[REQUIRED WORK]: Copy verbatim everything from the line containing "The width and height of the screenshot is (800, 392)." down to the line containing "The width and height of the screenshot is (1280, 720).", including both of those lines. Leave the pictures out of your copy.

[RECORD SET]:
.....
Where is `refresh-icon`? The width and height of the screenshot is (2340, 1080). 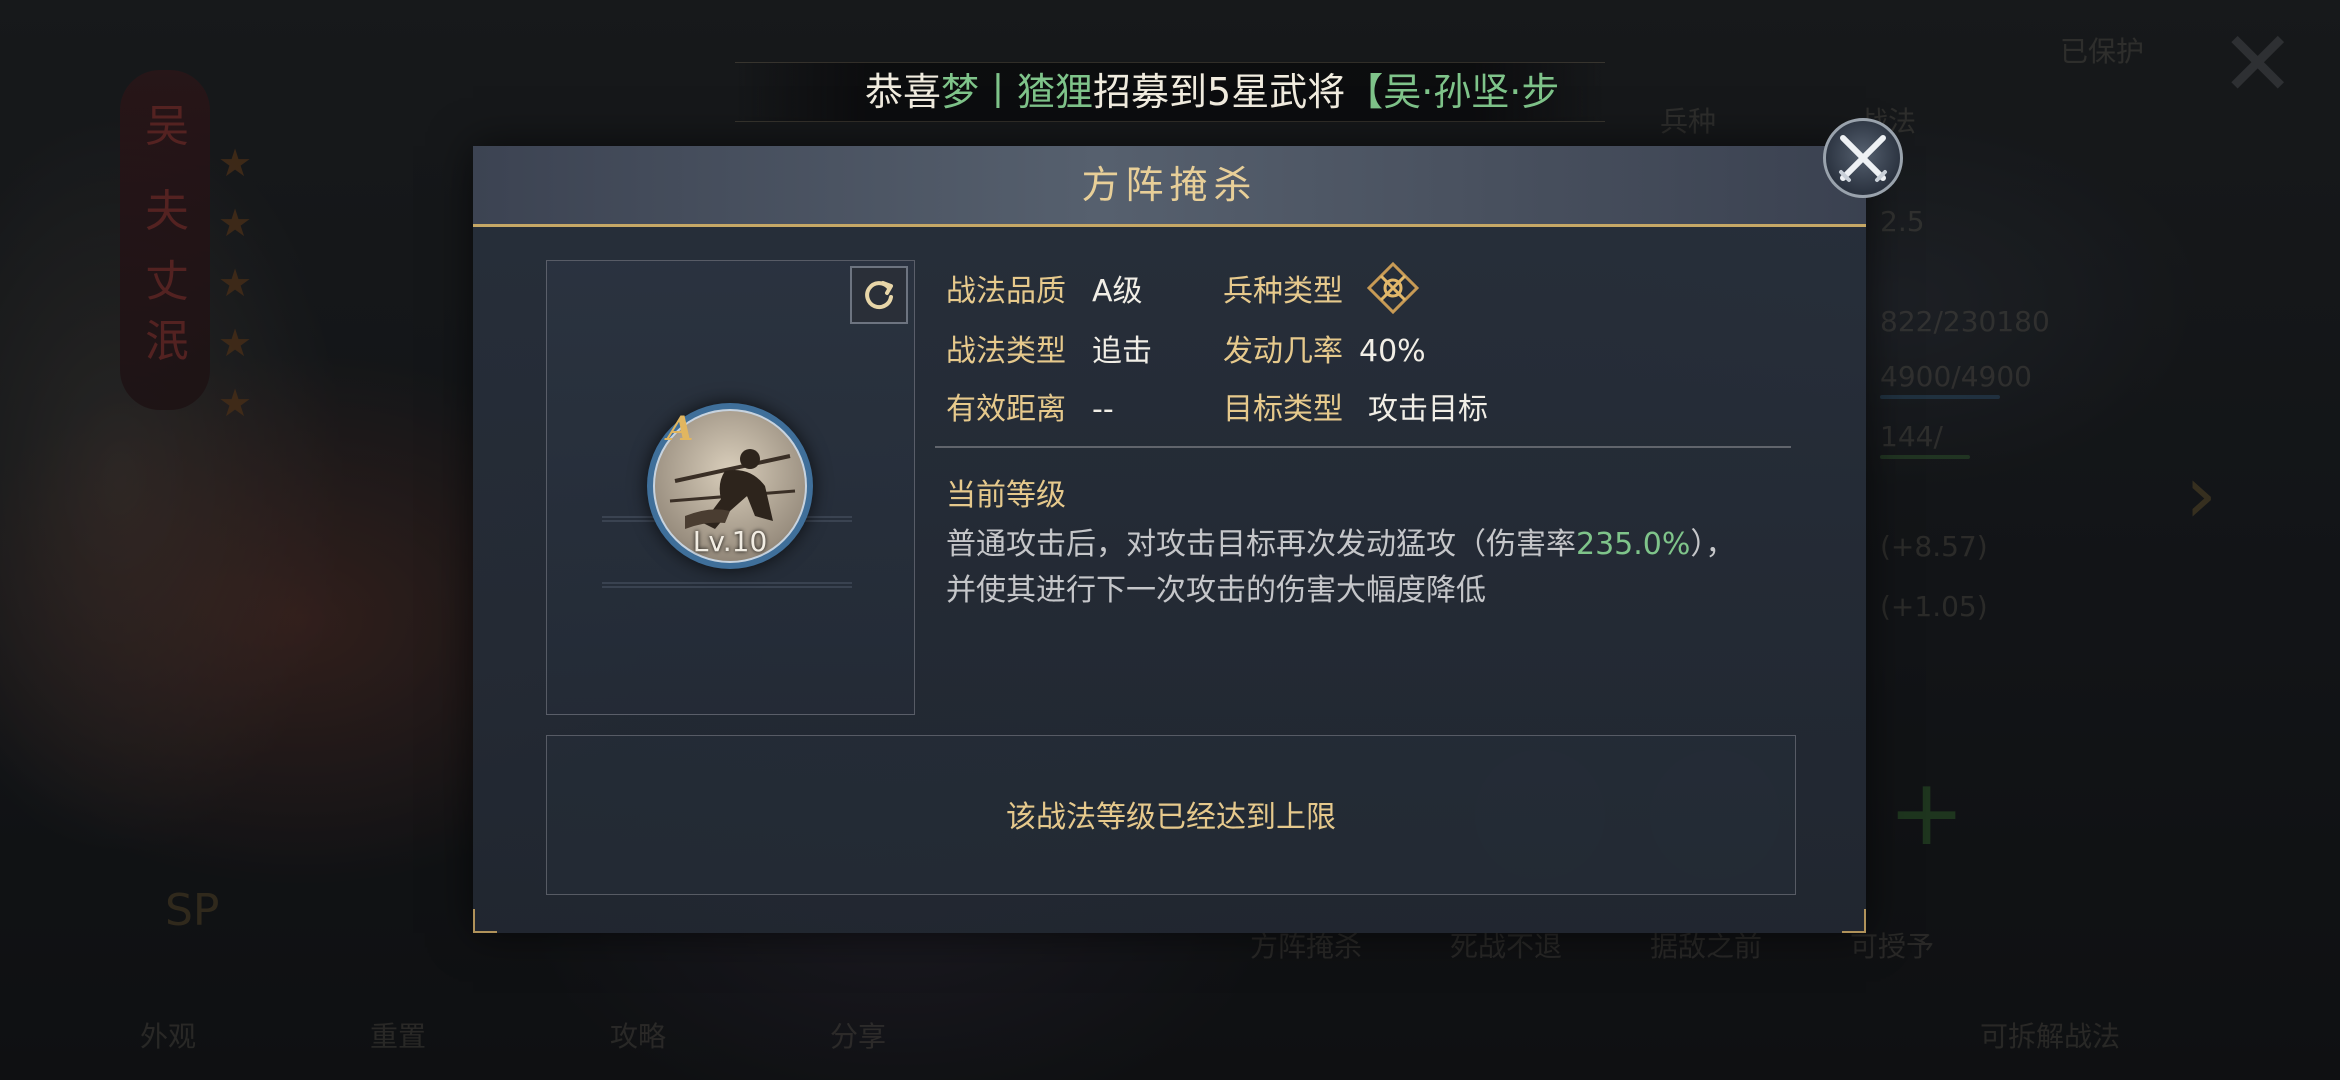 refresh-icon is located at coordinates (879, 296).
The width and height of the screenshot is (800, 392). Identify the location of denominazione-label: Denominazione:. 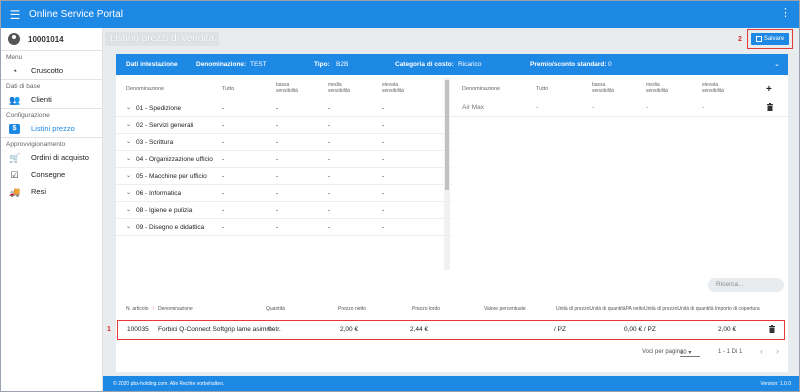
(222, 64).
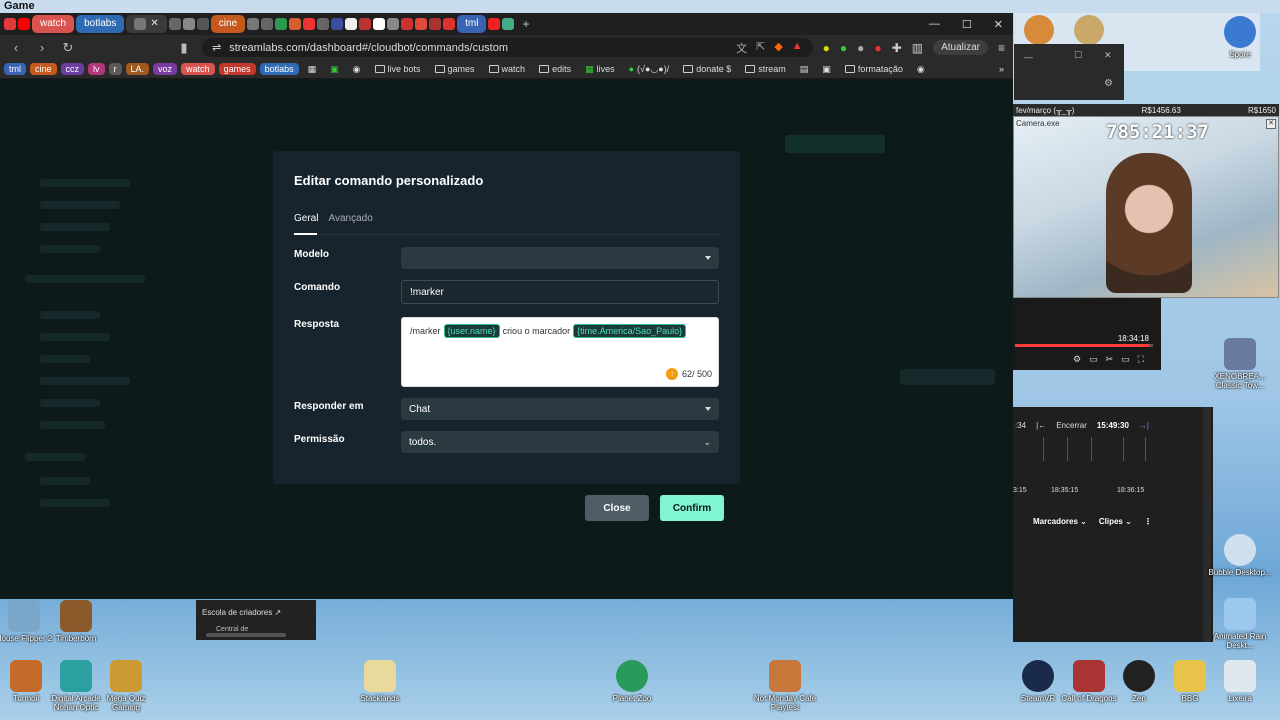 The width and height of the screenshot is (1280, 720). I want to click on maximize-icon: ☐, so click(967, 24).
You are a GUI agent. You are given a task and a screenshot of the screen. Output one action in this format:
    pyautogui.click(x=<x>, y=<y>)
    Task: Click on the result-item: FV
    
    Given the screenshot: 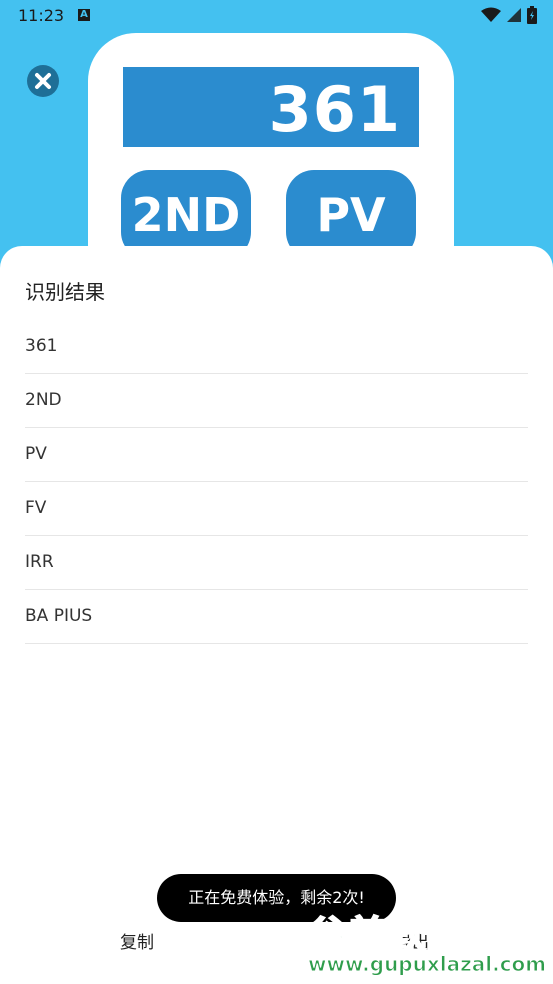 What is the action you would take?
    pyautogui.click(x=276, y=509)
.....
[EXERCISE ANSWER]:
The width and height of the screenshot is (800, 392). Identify the location of denominazione-label: Denominazione:. 
(222, 64).
 The width and height of the screenshot is (1280, 720). I want to click on maximize-icon: ☐, so click(967, 24).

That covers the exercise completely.